[start of TEXT PASSAGE]

OXFORD, England - "I have fully preached the gospel," says St. Paul in Romans 15:18, "as far round as Illyricum." Illyricum was the Roman name for Albania. Inevitably, Pope John Paul II quoted this text on his daylong trip to Albania on April 25.

It was his 58th international journey and the first visit of a pope to Albania, though it is only 50 miles across the Adriatic from Italy. In 1981 he went down to Bari, shrine of the relics of St. Nicholas (Santa Claus) and practically bellowed over the sea for religious liberty.

At the time, it seemed an impossible dream. For in 1967 Albania had become the first officially atheist state in which any manifestation of religion was a criminal offense against "the scientific materialist worldview."

You went to prison simply for possessing prayer books, crucifixes or icons or for taking part in "underground" liturgies. Children were taught to denounce their parents for teaching them the sign of the cross.

Priests, mostly Jesuits and Franciscans, were sentenced to death or life imprisonment. John Paul went to thank the survivors and to build the church of the future, consecrating four new bishops where there had been none: Franco Illija, Zef Simoni, Rrok Mirdita and Robert Astha.

[end of TEXT PASSAGE]
[start of DATA]

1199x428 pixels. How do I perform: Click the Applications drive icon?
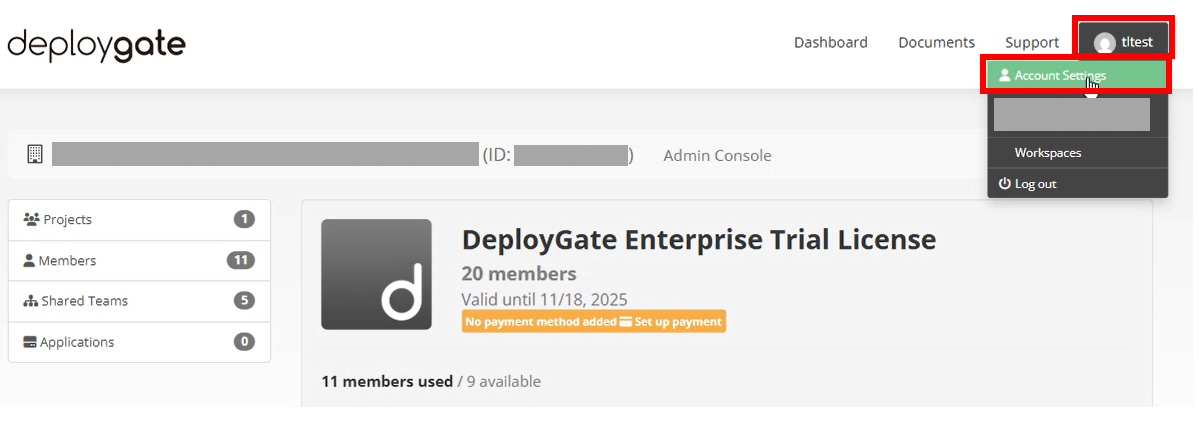click(31, 342)
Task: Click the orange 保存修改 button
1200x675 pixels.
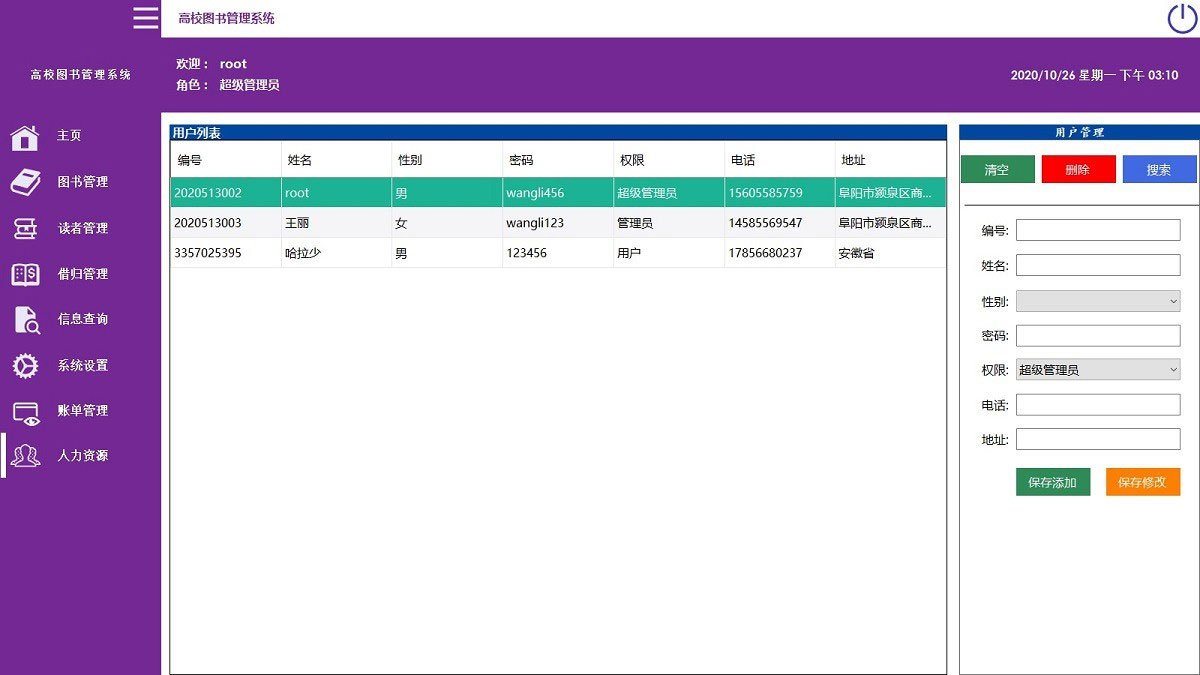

[end of DATA]

Reproduce the passage on the papal visit to Albania, starting at "Priests, mostly Jesuits" and ending at "and Robert Astha.". The listing is material separate from the passage on the papal visit to Albania.

Priests, mostly Jesuits and Franciscans, were sentenced to death or life imprisonment. John Paul went to thank the survivors and to build the church of the future, consecrating four new bishops where there had been none: Franco Illija, Zef Simoni, Rrok Mirdita and Robert Astha.